● **DADOS DA TAREFA**
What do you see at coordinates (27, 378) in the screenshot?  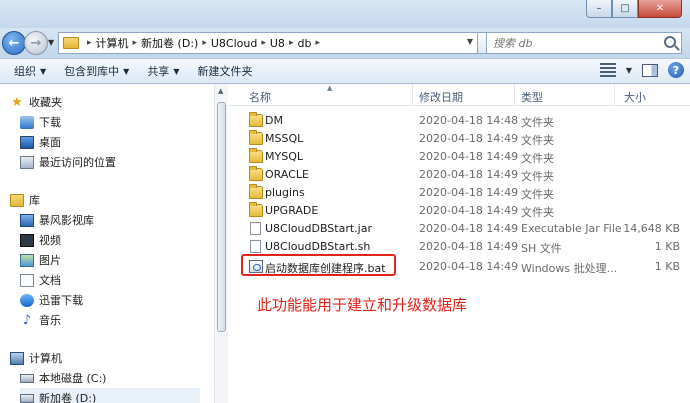 I see `drive-icon` at bounding box center [27, 378].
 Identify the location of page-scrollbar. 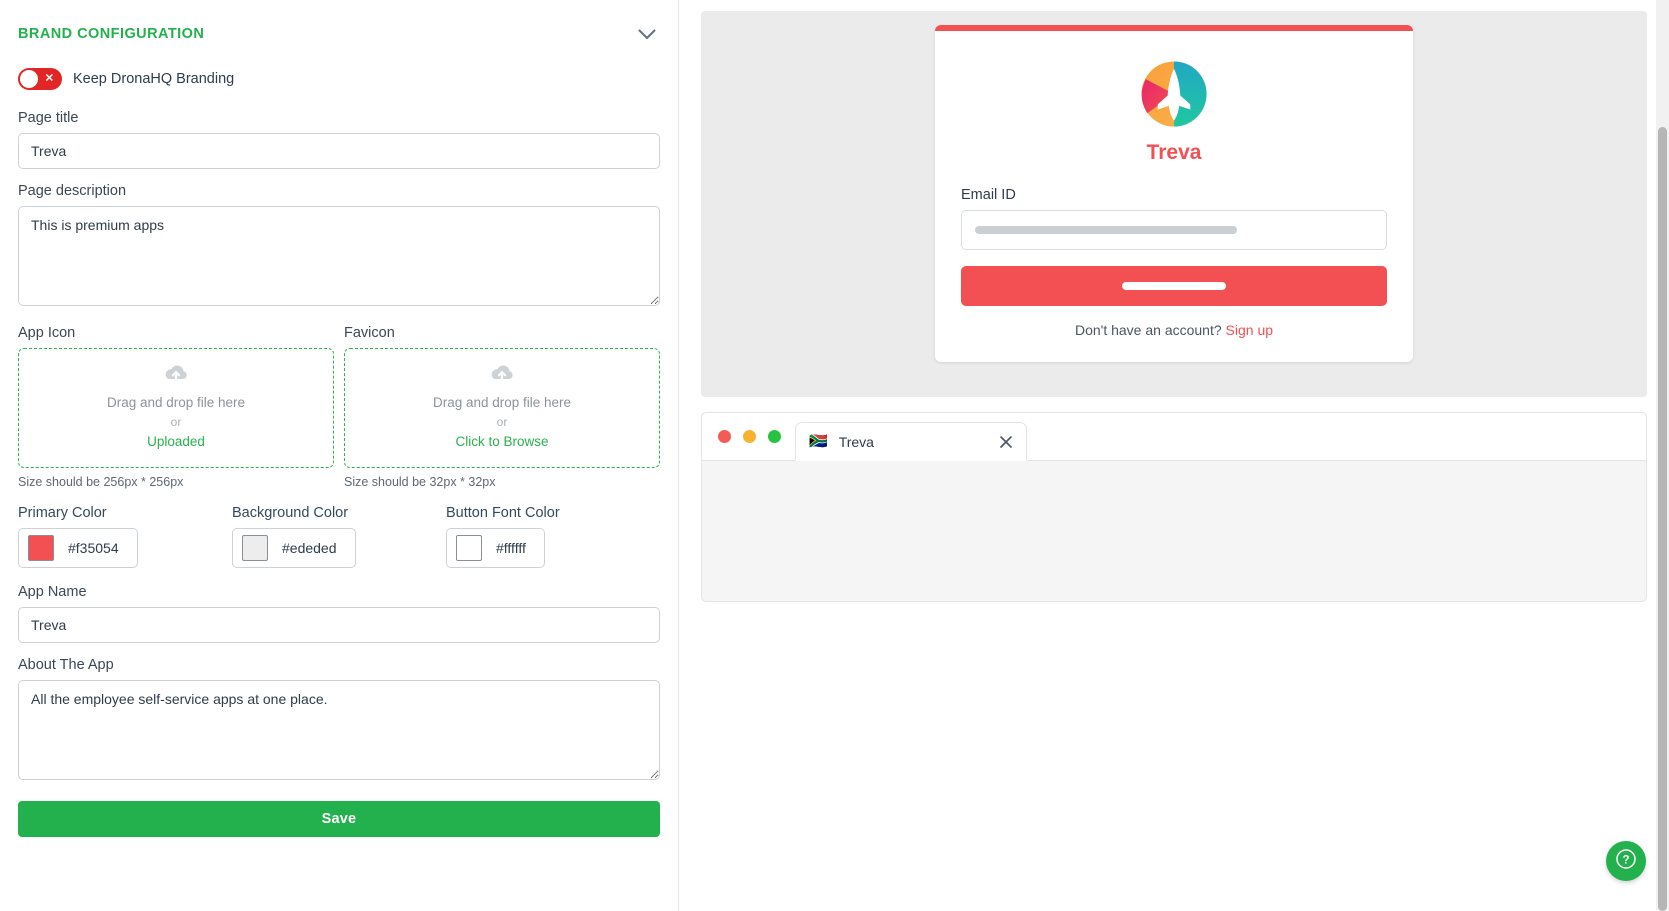
(1662, 456).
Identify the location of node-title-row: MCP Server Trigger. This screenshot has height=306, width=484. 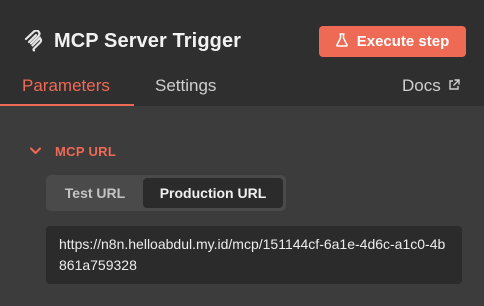
(132, 41).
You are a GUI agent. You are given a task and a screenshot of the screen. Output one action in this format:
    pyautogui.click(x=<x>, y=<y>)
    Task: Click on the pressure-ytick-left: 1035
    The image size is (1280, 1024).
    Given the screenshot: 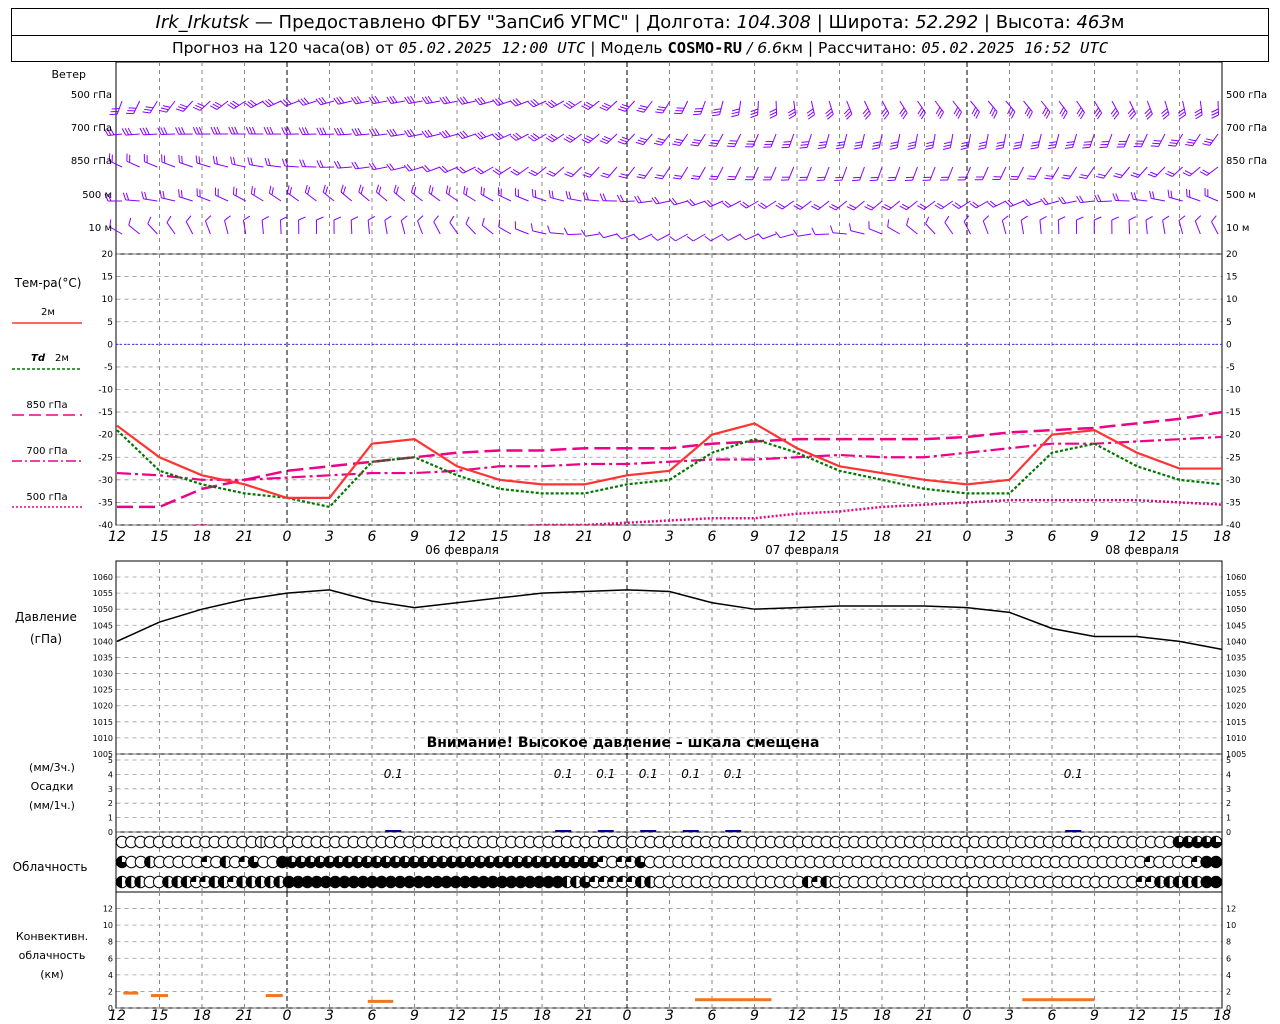 What is the action you would take?
    pyautogui.click(x=103, y=658)
    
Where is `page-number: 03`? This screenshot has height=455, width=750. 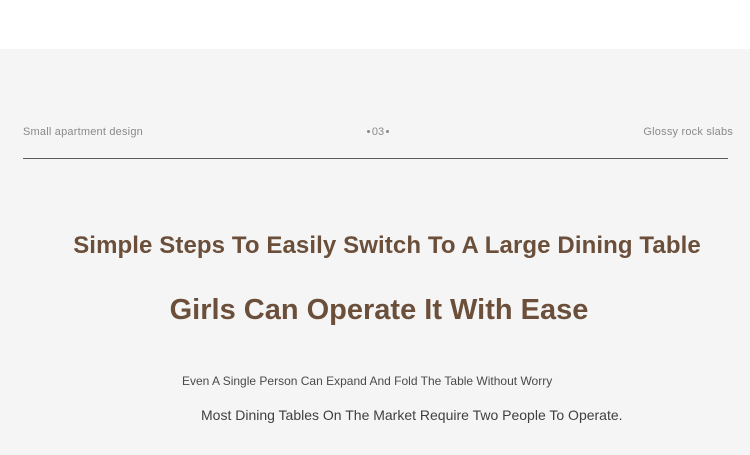
page-number: 03 is located at coordinates (378, 132).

● **ORDEM DE TRABALHO**
Transcreva sem alterações as linhas dos registros, começando pela que contém "has height=455, width=750." e seguindo até o final dos registros, com ambas as extremidades incluídas. Deixe as imagens fora da resposta.

● **SOLUÇÃO DA TAREFA**
Where is `page-number: 03`? This screenshot has height=455, width=750. 
page-number: 03 is located at coordinates (378, 132).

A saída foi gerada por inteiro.